◆ TEKS BACAAN ◆
Alhamdulillah, kami telah mengikuti mereka sepenuhnya dalam seluruh cabang agama dan akidahnya, ushul-fiqh serta kaidah-kaidahnya, ilmu-ilmu yang berkaitan dengan harus dan Al-Quran serta ilmu akhlak, perilaku dan sopan santun. Semua itu sebagai manifestasi ketundukan kami sepenuhnya kepada kepemimpinan mereka serta demi pengakuan atas perwalian mereka.
Kami pun selalu mendukung para pencinta mereka dan menjauhi musuh-musuh mereka sebagai perwujudan kaidah-kaidah kecintaan serta penerapan norma-norma akhlak dalam hal kasih sayang terhadap keluarga Rasulullah saw.
Dengan demikian kami selalu bertindak sebagai Syi’ah (pendukung) sementara mereka selalu kami jadikan sebagai wasilah dan perantara.
Segala puji bagi Allah atas petunjuk-Nya kepada kami untuk mengikuti agama-Nya serta taufik-Nya atas kami untuk memenuhi seruan yang disampaikan oleh Rasulullah saw.
Agar berpegang teguh pada Ats-Tsaqalain (Al-Quran suci dan ‘itrah, keluarga suci Nabi saw.), serta memasuki “kota ilmunya” melewati “pintunya”. Yaitu “pintu pengampunan dosa”, “jaminan keamanan bagi segenap penghuni bumi”, serta “bahtera-bahtera penyelamat bagi umat ini”.
Segala puji bagi Allah yang telah menunjuki kami jalan ini. Sungguh kami tiada akan memperoleh hidayah seandainya Allah SWT tiada memberinya kepada kami.

◆ PETUNJUK DAN KETENTUAN ◆
Lanjutkan teks bacaan tentang kesetiaan kepada keluarga Nabi saw., mulai setelah kalimat terakhirnya. Baris-baris data berikut merupakan materi tersendiri yang tidak berkaitan dengan teks bacaan.

◆ ISI DATA ◆
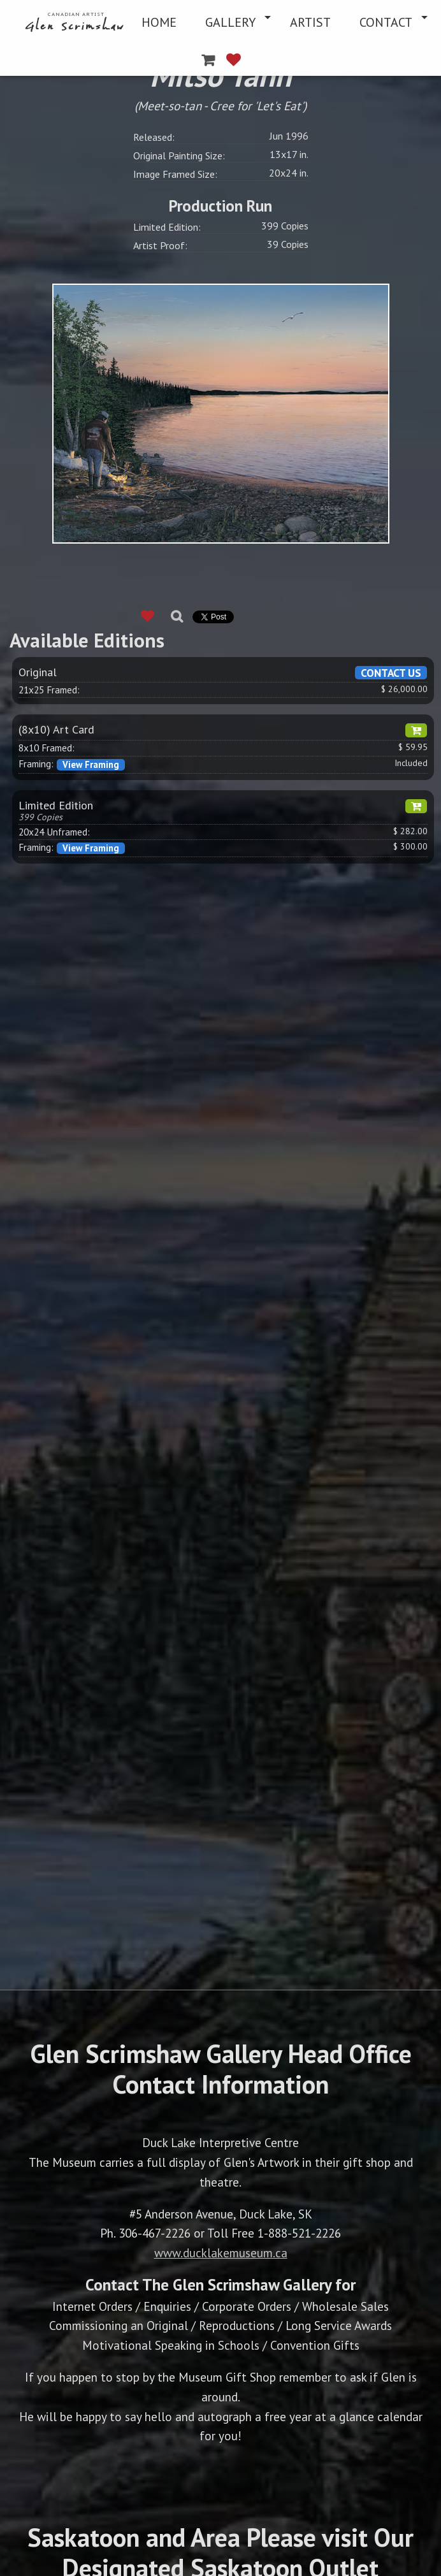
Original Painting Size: (179, 155)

◆ JAWABAN TUGAS ◆
Dalam kitab Ash-Shawa’iq, halaman 91, diriwayatkan dari Ibn Sa’ad bahwa Ali berkata:
Rasulullah saw. pernah mengatakan kepadaku bahwa sesungguhnya orang pertama yang masuk surga adalah aku, Fathimah, Al-Hasan dan Al-Husain. Aku bertanya, “Ya Rasulullah, bagaimana dengan para pencinta-pencinta kita?” Jawab beliau: “Mereka berada di belakang kalian.”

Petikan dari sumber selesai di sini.